In a press release about the suspension ONYX claimed not to have any communication from the SEC giving any reason for the suspension. So here's what ONYX says about its business and prospects in its latest 10Q filing with the SEC:
The Company derives its revenue from surcharge revenue and inter-exchange revenue. Surcharge fees are added fees which the Company charges the ATM user for dispensing cash. Inter exchange fees are fees charged between banks for transferring money. The Company all of the Surcharge Fees and receives a portion of the Inter exchange fees as income. The Company recognizes the net fees received as revenues.

And later:
The Company had total Revenue for the Three Months Ended October 31, 2011 of $2,142. This reflects a decrease of $4,169 or 66% when compared to the total revenue of $6,311 for the Three Months Ended October 31, 2010. This change is primarily attributed to a decrease in the number of transactions on the system.
As of October 31, 2011, we had total current assets of $70,258 and total current liabilities of $481,923 which results in working capital deficit of $411,665.

See any mention of solar installations there? There are none. Yet, since November they've been issuing press releases every week, if not several times a week, about how wonderful their solar business is and how its moving forward and they'll be buying 25% of their Chinese partner, Optimum Solar, any day now. With what, one is left to wonder. Did I mention that they only have $7, 298 in actual cash on hand?

That's one ENEE partner.

There's also news about Westport Finance LLC and its emergency power contract for 100 Megawatts. In light of the questions raised about the lack of any visible compliance with the terms of the contract ENEE has with Westport Finance LLC, the head of ENEE, Roberto Martínez Lozano was forced to make public statements that only raised further questions. There's also an investigation underway by the Tribunal Superior de Cuentas and the Public Prosecutor's Anti Corruption office.

Six days ago we found out the ENEE board of directors might not have actually approved the contract before Martinez Lozano sent it on to the Executive Branch for approval. That would be a violation of the Honduran law of government contracting procedures.

Next, three days ago, Martinez Lozano told the press that Westport Finance LLC had not paid the contractually required performance bond of $1.3 million, because of an arrangement he had made with them. What he said was
"We have an arrangement with Westport and Wartsila; they're ready to pay it when we tell them."

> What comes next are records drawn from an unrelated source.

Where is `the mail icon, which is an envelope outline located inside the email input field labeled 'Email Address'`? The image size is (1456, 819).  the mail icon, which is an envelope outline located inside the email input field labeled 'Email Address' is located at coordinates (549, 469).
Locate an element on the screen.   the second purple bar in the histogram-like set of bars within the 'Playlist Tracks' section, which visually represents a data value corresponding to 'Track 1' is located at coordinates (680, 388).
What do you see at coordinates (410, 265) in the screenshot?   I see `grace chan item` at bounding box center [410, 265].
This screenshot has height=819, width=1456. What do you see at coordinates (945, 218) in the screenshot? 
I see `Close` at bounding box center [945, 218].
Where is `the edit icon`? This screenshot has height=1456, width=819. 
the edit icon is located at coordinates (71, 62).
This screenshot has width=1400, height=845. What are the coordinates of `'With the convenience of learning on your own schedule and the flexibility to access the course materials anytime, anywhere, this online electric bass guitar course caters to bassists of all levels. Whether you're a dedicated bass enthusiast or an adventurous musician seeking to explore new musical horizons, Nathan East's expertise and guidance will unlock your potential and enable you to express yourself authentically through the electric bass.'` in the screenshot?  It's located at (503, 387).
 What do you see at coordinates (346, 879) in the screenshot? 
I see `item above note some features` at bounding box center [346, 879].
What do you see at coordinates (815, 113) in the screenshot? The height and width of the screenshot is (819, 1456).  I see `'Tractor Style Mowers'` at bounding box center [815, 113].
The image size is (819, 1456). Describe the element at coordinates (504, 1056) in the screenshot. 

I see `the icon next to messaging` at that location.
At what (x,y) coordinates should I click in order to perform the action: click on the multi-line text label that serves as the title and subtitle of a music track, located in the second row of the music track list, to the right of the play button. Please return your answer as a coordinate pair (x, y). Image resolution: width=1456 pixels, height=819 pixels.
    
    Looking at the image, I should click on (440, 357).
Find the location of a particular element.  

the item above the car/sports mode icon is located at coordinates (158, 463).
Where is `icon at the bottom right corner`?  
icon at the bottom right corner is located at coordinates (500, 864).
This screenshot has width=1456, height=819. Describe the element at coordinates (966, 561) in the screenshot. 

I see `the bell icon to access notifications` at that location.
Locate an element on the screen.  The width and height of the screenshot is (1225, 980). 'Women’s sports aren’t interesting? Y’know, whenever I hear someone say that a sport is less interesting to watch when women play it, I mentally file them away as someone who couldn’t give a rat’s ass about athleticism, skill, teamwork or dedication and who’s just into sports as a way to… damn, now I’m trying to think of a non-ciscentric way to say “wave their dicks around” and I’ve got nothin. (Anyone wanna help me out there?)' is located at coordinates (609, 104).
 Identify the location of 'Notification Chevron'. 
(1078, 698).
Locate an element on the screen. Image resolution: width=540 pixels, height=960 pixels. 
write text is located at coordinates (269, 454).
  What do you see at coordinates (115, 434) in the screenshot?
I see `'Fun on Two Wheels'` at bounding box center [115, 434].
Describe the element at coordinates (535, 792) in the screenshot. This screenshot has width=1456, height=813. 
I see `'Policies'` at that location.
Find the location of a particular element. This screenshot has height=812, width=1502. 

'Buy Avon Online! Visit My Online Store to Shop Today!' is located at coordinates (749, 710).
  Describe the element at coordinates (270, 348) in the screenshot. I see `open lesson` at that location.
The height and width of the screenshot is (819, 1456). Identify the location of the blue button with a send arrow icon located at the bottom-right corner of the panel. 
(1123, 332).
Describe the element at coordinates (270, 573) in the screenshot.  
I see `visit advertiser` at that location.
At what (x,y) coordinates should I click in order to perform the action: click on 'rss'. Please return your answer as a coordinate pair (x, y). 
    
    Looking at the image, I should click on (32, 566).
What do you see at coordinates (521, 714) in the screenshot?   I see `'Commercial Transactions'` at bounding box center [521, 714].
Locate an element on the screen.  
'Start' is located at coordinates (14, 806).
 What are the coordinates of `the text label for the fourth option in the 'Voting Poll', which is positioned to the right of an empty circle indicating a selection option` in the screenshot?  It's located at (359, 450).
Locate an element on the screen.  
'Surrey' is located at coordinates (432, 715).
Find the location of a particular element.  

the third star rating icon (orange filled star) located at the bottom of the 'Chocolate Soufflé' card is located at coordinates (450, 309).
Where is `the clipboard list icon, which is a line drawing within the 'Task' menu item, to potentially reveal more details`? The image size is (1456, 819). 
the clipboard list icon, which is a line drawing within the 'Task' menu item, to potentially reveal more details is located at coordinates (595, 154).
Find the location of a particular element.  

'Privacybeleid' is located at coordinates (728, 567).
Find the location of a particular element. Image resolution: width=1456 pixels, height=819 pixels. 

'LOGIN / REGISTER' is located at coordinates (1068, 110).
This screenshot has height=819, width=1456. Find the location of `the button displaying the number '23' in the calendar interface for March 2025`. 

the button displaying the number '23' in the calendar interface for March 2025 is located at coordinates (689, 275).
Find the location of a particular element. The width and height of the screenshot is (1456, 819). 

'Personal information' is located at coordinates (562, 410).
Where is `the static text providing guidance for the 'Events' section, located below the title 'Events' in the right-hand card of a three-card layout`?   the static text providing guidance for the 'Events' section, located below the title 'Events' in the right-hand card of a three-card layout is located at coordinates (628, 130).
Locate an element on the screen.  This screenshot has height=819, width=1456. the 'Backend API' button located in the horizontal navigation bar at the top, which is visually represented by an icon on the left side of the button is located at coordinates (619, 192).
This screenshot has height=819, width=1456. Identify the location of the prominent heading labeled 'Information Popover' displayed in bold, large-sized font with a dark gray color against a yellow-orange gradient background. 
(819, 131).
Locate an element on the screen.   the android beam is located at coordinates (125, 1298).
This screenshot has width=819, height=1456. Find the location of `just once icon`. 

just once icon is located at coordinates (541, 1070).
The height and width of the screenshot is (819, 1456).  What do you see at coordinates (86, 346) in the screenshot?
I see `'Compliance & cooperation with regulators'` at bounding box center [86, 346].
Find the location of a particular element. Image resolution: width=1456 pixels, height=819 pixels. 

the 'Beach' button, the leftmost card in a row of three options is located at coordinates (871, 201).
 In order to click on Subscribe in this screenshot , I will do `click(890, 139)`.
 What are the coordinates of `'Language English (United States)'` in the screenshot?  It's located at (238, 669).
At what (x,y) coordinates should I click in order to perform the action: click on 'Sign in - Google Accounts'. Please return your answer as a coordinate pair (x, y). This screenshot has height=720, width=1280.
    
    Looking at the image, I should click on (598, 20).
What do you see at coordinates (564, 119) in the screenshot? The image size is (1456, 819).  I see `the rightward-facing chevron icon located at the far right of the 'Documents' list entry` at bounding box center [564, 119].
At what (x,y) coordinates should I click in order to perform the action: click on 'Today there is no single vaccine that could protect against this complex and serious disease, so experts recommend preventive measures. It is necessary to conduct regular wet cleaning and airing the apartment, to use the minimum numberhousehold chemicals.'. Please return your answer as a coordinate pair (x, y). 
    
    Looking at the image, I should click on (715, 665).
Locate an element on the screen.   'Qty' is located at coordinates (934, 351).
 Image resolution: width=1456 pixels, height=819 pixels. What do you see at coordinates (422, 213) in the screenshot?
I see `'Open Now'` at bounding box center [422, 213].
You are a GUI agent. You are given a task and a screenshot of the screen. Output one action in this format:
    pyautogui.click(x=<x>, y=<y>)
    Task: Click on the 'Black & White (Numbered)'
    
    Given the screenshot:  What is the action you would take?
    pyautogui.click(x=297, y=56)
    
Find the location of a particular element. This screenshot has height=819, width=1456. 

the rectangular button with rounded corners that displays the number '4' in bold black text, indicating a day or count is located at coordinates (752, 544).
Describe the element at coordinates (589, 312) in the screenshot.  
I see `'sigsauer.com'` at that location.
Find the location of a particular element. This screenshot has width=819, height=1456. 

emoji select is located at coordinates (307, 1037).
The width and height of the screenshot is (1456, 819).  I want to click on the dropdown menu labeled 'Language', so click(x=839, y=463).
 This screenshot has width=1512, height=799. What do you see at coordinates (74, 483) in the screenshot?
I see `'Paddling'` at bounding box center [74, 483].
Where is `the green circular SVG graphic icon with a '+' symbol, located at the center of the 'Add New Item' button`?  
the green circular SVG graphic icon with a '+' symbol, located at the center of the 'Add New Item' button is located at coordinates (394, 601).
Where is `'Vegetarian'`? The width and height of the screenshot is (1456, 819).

ENEE has an arrangement!! Well, then why bother to have a contract when you've just voided the protections it provides the government of Honduras? More soberly, this is also is a violation of the Honduran law of government contracting. If the money is there and waiting, why not have them pay it and comply with the contract? Perhaps it has something to do with what we found out six days ago?

We found out three days ago that ENEE hasn't complied with its part of the contract either. Under the terms of the contract, ENEE is responsible for helping Westport Finance LLC obtain the necessary permits. All of this to be done within 60 days of the contract signing. Yet, that date has come and gone with nothing being done. Roberto Cuellar, head of Secretaria de Recursos Naturales y el Ambiente (Serna), where environmental permits come from, says no application has been filed by anyone.
They haven't done it, nor have they presented any application.

In light of all the controversial statements by Martinez Lozano, Congress has called him to testify before them on all of the above on February 15, 2012, and Ricardo Alvarez, head of Lobo Sosa's National Party, has called on Congress to invalidate the contract.

Incompetence? Corruption? Any way you look at it, there's sure to be more information coming out on ENEE and both of its partners here.